Migranti, Lamorgese alle Ong: coinvolgete i vostri stati di bandiera. Ma Ong non ci sentono (Foto d’archivio Ansa)

Migranti, il ministro Lamorgese vede le ong per fare loro una proposta. Quella di coinvolgere gli Stati per cui battono bandiera. Cioè che le organizzazioni non governative facciano sbarcare (ogni tanto) i migranti che raccolgono in mare anche altrove, non solo in Italia. 

Ad esempio, se una ong batte bandiera spagnola (per dire) che li porti in Spagna. Mica sempre, alcune volte. Le Ong però non ci hanno voluto sentire e hanno detto che il salvataggio in mare non è negoziabile. Tradotto: noi li portiamo nel posto più vicino.

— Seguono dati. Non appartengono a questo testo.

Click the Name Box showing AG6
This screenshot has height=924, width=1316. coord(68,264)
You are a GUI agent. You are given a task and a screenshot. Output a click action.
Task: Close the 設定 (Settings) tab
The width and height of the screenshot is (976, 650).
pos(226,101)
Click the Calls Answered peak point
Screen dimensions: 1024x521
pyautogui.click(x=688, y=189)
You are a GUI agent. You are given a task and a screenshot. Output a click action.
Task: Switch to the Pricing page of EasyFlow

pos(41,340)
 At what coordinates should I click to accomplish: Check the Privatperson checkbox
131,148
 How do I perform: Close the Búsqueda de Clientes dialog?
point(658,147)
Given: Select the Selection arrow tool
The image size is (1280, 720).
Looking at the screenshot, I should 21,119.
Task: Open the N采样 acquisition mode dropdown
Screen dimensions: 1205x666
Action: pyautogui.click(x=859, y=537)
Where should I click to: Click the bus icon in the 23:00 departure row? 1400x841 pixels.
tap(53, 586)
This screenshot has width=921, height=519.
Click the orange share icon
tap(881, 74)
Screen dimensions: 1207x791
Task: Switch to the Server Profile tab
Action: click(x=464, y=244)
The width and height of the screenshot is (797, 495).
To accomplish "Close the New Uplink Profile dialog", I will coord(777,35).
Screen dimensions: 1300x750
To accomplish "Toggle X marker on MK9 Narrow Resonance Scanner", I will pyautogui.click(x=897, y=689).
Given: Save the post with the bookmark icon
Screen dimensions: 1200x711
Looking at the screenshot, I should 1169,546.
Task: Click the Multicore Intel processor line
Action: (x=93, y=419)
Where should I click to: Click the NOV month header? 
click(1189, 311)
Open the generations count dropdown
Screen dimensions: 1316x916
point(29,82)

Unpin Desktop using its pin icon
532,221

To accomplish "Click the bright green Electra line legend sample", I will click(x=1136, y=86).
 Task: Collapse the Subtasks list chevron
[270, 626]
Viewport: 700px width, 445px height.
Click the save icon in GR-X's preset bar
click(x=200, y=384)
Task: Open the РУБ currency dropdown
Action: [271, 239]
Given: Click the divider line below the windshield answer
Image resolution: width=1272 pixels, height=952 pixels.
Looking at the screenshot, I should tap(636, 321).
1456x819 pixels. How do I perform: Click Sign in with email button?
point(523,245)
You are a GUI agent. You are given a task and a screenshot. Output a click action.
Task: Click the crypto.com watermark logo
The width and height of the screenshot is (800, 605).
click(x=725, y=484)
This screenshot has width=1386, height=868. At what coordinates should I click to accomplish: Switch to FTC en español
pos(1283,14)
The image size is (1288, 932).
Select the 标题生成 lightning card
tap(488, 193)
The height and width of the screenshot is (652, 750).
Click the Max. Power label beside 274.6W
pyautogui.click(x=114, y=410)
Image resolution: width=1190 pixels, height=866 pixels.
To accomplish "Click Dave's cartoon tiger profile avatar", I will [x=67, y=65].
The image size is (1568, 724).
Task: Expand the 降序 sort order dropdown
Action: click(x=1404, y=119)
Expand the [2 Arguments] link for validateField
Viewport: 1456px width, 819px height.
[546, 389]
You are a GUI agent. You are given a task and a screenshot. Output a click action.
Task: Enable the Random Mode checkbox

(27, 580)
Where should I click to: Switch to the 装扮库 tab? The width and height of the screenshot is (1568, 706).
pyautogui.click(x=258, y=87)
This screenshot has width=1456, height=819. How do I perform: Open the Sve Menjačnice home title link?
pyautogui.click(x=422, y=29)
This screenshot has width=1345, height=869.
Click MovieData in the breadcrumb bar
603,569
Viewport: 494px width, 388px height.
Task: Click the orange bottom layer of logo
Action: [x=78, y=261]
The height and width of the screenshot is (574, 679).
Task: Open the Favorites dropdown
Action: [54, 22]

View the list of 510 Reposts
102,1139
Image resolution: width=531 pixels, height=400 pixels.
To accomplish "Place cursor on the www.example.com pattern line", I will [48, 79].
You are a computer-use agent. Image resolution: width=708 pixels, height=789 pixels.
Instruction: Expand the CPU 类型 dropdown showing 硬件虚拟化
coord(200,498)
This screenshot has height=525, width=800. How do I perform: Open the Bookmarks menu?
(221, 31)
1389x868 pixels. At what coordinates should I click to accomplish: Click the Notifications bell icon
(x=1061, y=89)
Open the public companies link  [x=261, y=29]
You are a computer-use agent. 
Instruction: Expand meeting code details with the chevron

Dunque: Ong danno il due di picche al ministro. Ministro che a sua volta ha scontentato la Lega, alleato di governo. Lega che, per bocca del sottosegretario (all’Interno) Molteni fa sapere che questa apertura è “inaccettabile”. Lamorgese quindi cornuta e mazziata. Lei apre alle Ong anziché punirle come un suo predecessore illustre, e loro che la rimbalzano. Verrebbe quasi da dire l’arroganza dei “buoni”…

Lamorgese apre a Ong sui migranti: collaborazione a una condizione

La Lamorgese ha ribadito nell’incontro con i rappresentanti delle Ong impegnate nel soccorso in mare, “l’esigenza immediata di una più forte solidarietà a livello europeo in materia di ricollocamenti dei migranti, sollecitando in particolare il coinvolgimento dei Paesi di riferimento delle Organizzazioni non governative e degli Stati di bandiera delle loro navi”.

L’incontro, fa sapere il Viminale, ha offerto l’occasione per un’analisi dei flussi migratori irregolari nel Mediterraneo. E per un esame delle difficoltà tecniche e logistiche nella gestione dell’accoglienza, anche in relazione al Covid.

Il ministro ha sottolineato che “una chiave per meglio regolare i flussi migratori e per contrastare il traffico di esseri umani è certamente rappresentata da un’intensificazione dei corridoi umanitari con la Libia. In modo da consentire innanzitutto l’evacuazione di nuclei famigliari e di soggetti vulnerabili, garantendo allo stesso tempo, attraverso la preziosa opera dell’Unhcr e dell’Oim, il rispetto dei diritti umani nei centri allestiti nel Paese nordafricano”.

Le Ong danno il due di picche alla Lamorgese

Secondo le Ong – da Emergency a Open Arms, da Msf a Mediterranea a Sea Watch – “le discussioni sulle politiche migratorie non possono diventare un impedimento al soccorso in mare, obbligo giuridico oltre che morale. Se è vero che gli Stati di primo approdo come l’Italia devono poter contare sulla solidarietà degli altri membri della Ue, l’emergenza in mare non si ferma e anzi diventa ogni giorno più letale”.

Quindi “chiedono all’Italia e all’Europa di istituire un efficace sistema di ricerca e soccorso che abbia come scopo primario quello di salvaguardare la vita umana nel Mediterraneo”. Le ong “prendono atto dell’apertura al dialogo offerta dalla Ministra, ribadendo allo stesso tempo come il soccorso in mare non possa essere mai negoziabile”.

Infine auspicano un superamento del clima ostile al soccorso civile. “Abbiamo chiesto alla ministra di riconoscere il ruolo delle organizzazioni umanitarie, colpite dalla criminalizzazione, liberando le nostre navi ancora sotto fermo”.